Wireless Access

Hi,

I have a problem with aruba RAP 205H IPSec tunnel while using aruba ACR license and spesific IKE Policy.
So, ACR license is installed to 7010 controller and I have configured the spesific IKE Policy with these setting

IKE V2
Encryption AES256
Hash Algorithm SHA2-256-128
Authentication RSA
Diffie Hellmann Group Group20
PRF PRF-HMAC-SHA256
Life Time Default

I have noticed that if I use Hash Algorithm SHA2-256-128 insted of SHA1-96 the RAP cannot build the IPSec tunnel to the controller.
Also, if I use PRF-HMAC-SHA256 insted of PRF-HMAC-SHA1 the RAP cannot build the IPSec tunnel to the controller.

Am I missing something there or is there some limitations that RAP 205H cannot operate IPSec tunnel with those setting?

Here is a working one:
(nuuskamuikkunen) #show crypto ipsec sa peer 81.20.229.136

 Initiator IP: 81.20.229.136
 Responder IP: 10.206.134.131
 Initiator: No
 SA Creation Date: Thu Nov 30 13:53:52 2017
 Life secs: 7200
 Exchange Type: IKE_SA (IKEV2)
 Phase2 Transform:Encryption Alg: AES 256 Authentication Alg: SHA1
 Encapsulation Mode Tunnel
 IP Compression Disabled
 PFS: no
 IN SPI: ABE98500, OUT SPI: 98B58D00
 CFG Inner-IP 1.1.1.24
 Responder IP: 10.206.134.131


(nuuskamuikkunen) #show crypto isakmp sa peer 81.20.229.136

 Initiator IP: 81.20.229.136
 Responder IP: 10.206.134.131
 Initiator: No
 Initiator cookie:986718f9510323dd Responder cookie:793b2369bf0e2cdb
 SA Creation Date: Thu Nov 30 13:53:52 2017
 Life secs: 28800
 Initiator Phase1 ID: CN=DN0067150::00:0b:86:f7:54:ca
 Responder Phase1 ID: CN=CG0015514::00:0b:86:df:81:60 L=SW
 Exchange Type: IKE_SA (IKEV2)
 Phase1 Transform:EncrAlg:AES256 HashAlg:HMAC_SHA1_96 DHGroup:20
 Authentication Method: RSA Digital Signature 2048-bits
 CFG Inner-IP 1.1.1.24
 IPSEC SA Rekey Number: 0
 Aruba AP

Here is the non working one:

(nuuskamuikkunen) #show crypto ipsec sa peer 81.20.229.136

% No active IPSEC SA for 81.20.229.136

(nuuskamuikkunen) #show crypto isakmp sa peer 81.20.229.136

 Initiator IP: 81.20.229.136
 Responder IP: 10.206.134.131
 Initiator: No
 Initiator cookie:0acba72279694d9e Responder cookie:1b6824b4e76e589d
 SA Creation Date: Mon Oct 16 00:04:39 2017
 Life secs: 28800
 Initiator Phase1 ID:
 Responder Phase1 ID:
 Exchange Type: IKE_SA (IKEV2)
 Phase1 Transform:
 IPSEC SA Rekey Number: 0


(nuuskamuikkunen) #

Got the same issue, where you able to solve it or talked to TAC? 

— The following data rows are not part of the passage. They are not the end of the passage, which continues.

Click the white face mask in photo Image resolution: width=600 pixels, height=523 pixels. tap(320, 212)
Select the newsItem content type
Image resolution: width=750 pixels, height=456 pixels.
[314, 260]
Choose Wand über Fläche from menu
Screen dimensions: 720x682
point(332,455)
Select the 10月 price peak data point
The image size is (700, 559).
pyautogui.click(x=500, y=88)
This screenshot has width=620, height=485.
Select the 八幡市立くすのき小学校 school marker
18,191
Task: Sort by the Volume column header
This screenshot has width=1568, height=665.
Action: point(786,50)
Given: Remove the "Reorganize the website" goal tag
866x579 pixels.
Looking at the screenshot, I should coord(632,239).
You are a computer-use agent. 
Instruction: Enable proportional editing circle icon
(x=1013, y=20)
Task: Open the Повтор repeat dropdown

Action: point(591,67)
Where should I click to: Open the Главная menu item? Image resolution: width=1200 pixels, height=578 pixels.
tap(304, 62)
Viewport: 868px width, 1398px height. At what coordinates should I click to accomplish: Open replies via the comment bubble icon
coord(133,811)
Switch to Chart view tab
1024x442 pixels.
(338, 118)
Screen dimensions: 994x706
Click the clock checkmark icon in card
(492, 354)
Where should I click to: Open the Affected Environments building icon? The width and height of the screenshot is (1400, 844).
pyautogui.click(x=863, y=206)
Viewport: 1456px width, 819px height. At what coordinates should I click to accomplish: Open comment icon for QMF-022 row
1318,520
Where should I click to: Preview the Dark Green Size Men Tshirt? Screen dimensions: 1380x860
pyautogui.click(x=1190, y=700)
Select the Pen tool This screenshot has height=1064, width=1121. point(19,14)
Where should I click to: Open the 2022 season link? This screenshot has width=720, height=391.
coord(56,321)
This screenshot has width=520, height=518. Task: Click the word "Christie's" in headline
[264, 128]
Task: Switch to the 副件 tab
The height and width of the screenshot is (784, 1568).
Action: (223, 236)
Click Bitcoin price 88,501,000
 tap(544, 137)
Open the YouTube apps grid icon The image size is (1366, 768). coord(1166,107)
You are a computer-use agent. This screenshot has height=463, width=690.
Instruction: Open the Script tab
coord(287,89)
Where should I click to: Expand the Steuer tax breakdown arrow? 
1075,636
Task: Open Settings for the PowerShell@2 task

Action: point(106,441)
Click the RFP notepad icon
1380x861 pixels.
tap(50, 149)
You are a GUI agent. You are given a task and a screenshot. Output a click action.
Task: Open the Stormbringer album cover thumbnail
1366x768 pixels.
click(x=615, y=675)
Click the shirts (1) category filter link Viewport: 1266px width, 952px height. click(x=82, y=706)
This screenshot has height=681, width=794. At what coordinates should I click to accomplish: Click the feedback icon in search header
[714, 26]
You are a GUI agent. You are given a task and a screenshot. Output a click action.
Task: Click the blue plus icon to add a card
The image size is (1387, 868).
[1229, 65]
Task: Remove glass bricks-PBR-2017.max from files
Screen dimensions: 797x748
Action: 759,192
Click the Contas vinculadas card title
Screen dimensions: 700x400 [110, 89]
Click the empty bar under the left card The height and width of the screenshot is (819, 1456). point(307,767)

TAC was not useful with this case but I managed to get some anwers from aruba finland contact.

He said that if you move to use FIPS image, then you can use custom certification with ARC license and the RAP access point will connect to the controller with these settings:

With ECDSA/SuiteB 256 primev1, below is the IKE and IPSEC proposal
 
IKE:
Enc – AES128
Hash – SHA256-128
Auth – ECDSA-256
PRF - hmac-sha2-256
DH – Group 19
 
IPSEC:
ESP-AES128-GCM
PFS – DH 19
 
With ECDSA/SuiteB 384 primev1, below is the IKE and IPSEC proposal
 
IKE:
Enc – AES256
Hash – SHA384-192
Auth – ECDSA-384
PRF - hmac-sha2-384
DH – Group 20
 
IPSEC:
ESP-AES256-GCM
PFS – DH 20

Anyhow you need to get that custom certification to the RAP accesspoint via USB port or via console.

However, my project changed a little bit, so I did not try this setup. If you will try those FIPS images and this setup, let us know how it goes :)

-Fantti